**EXTRACTED ENTRIES**
====

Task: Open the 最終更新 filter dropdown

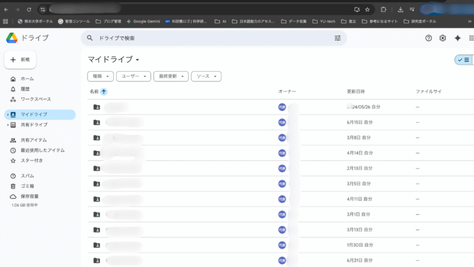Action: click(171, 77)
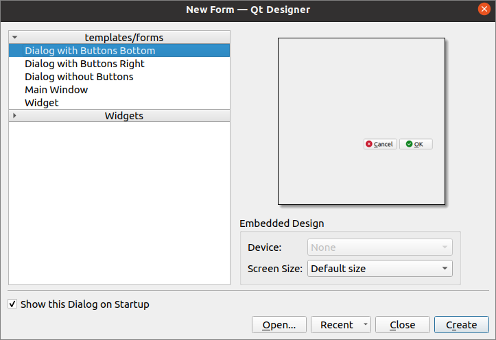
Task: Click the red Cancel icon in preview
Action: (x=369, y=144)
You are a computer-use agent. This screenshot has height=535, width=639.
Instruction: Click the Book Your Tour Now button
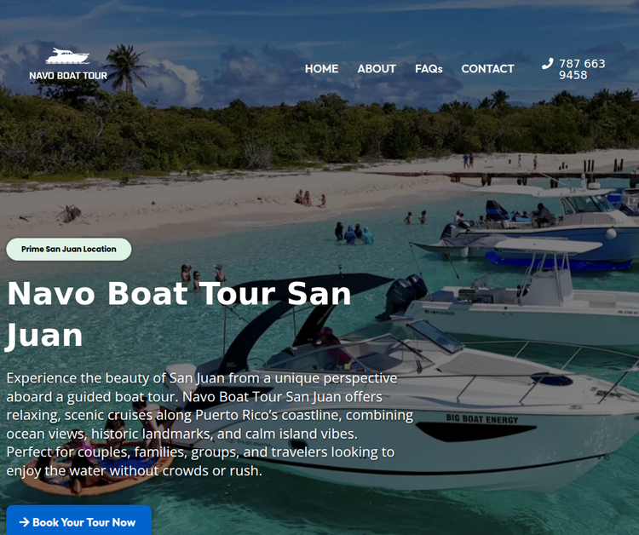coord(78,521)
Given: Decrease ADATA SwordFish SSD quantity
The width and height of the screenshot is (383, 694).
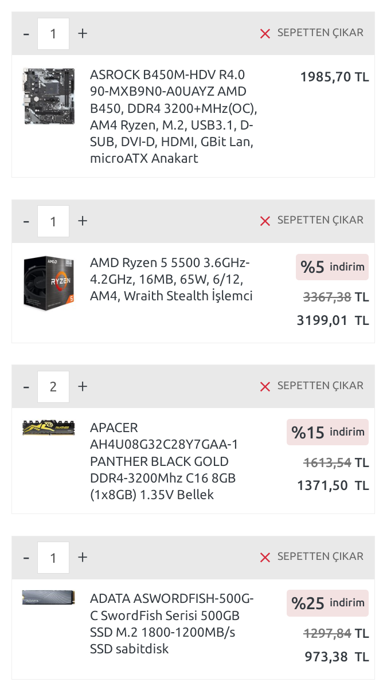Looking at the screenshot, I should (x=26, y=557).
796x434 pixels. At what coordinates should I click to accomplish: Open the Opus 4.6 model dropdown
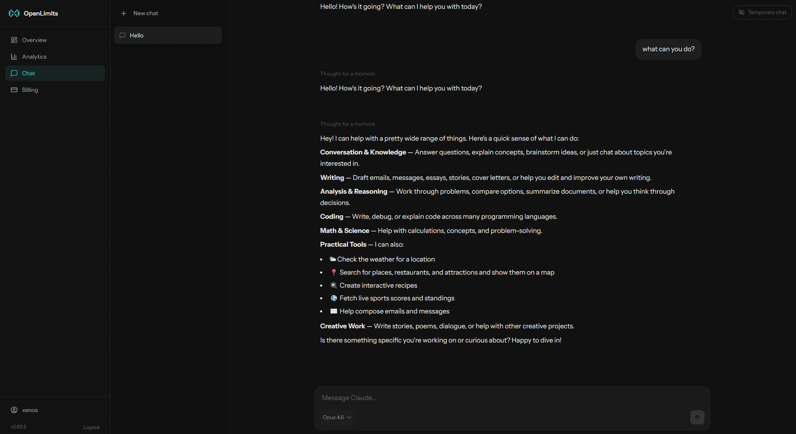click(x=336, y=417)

====

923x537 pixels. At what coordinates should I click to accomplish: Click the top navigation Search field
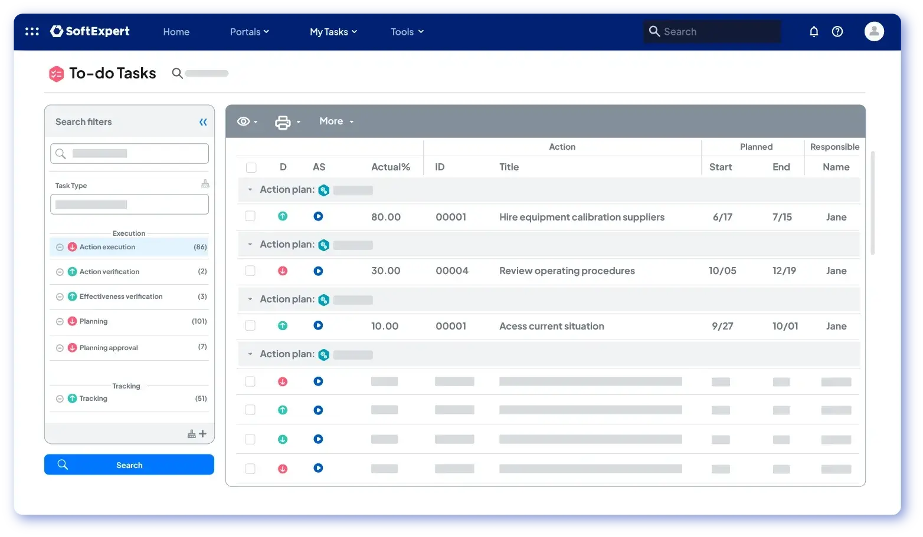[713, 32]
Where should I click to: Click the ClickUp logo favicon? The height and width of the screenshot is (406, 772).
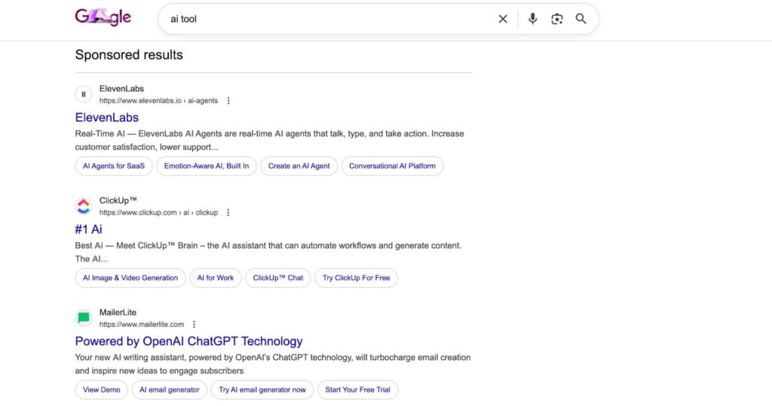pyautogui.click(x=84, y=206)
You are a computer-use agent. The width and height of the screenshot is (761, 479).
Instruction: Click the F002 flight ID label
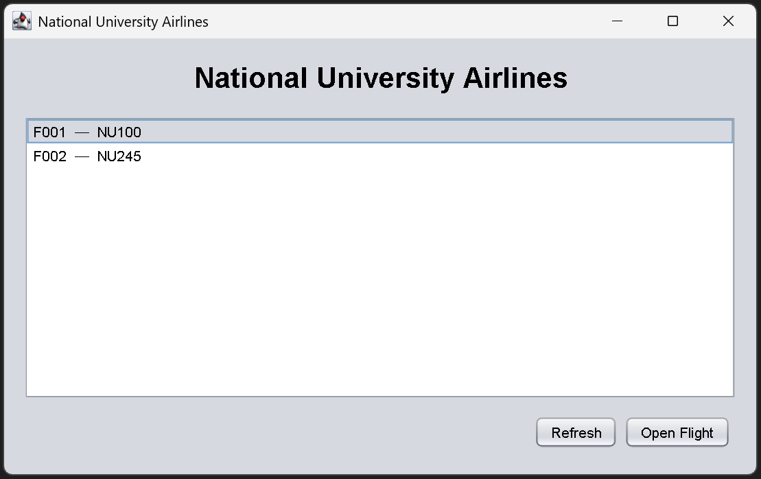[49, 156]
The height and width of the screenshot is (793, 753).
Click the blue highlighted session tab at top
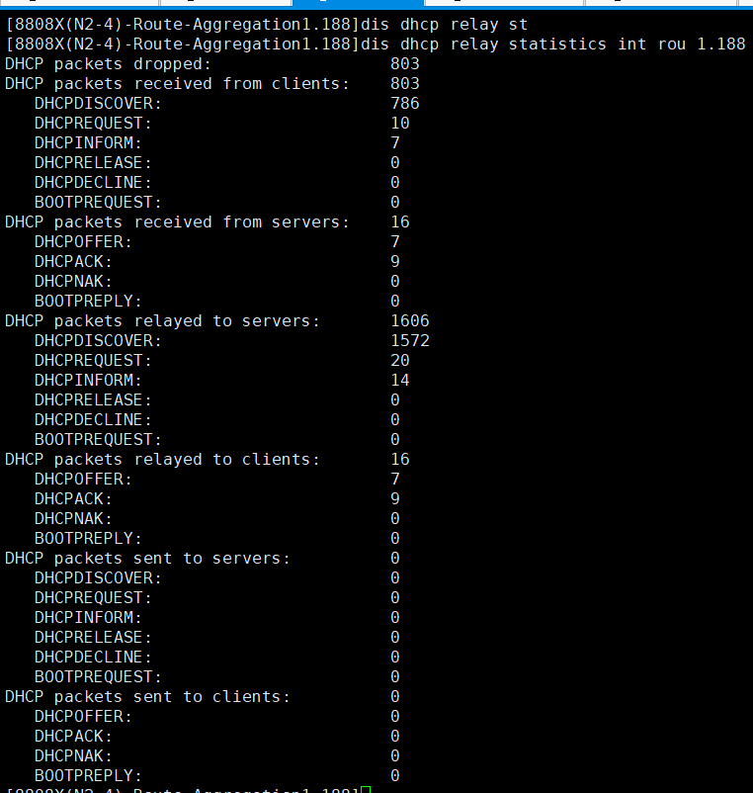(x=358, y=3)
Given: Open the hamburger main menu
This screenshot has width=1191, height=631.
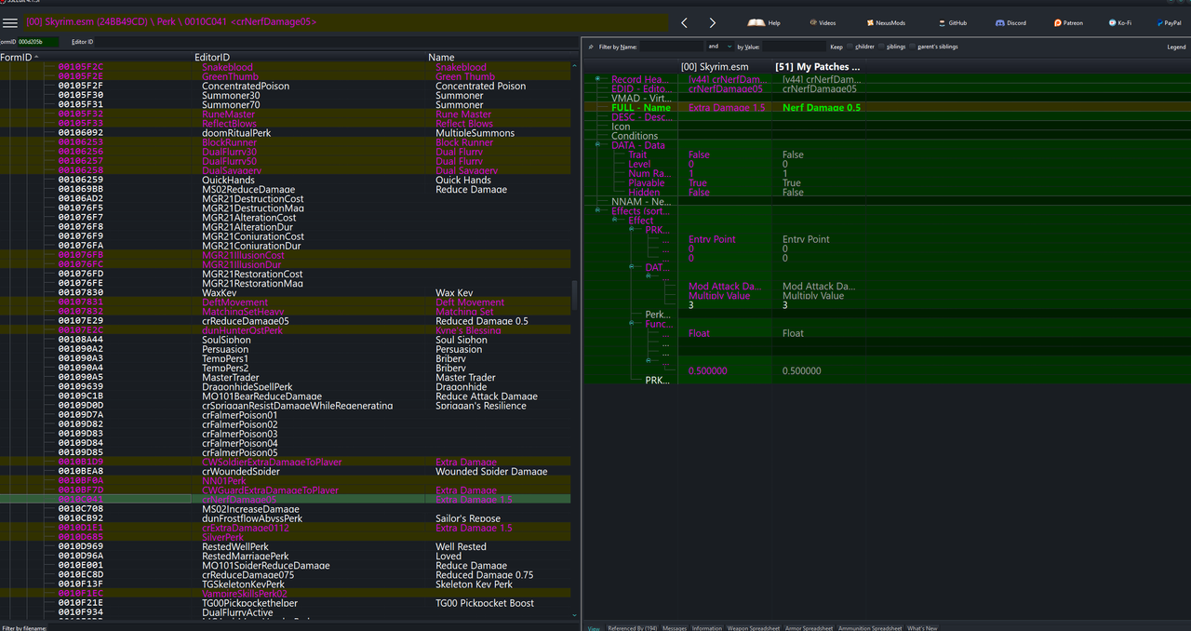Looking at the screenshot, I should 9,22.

====

**WORK ITEM**
Report how many lines above contain the string "Given". Please write the number only.

**ANSWER TO THIS EXERCISE**
2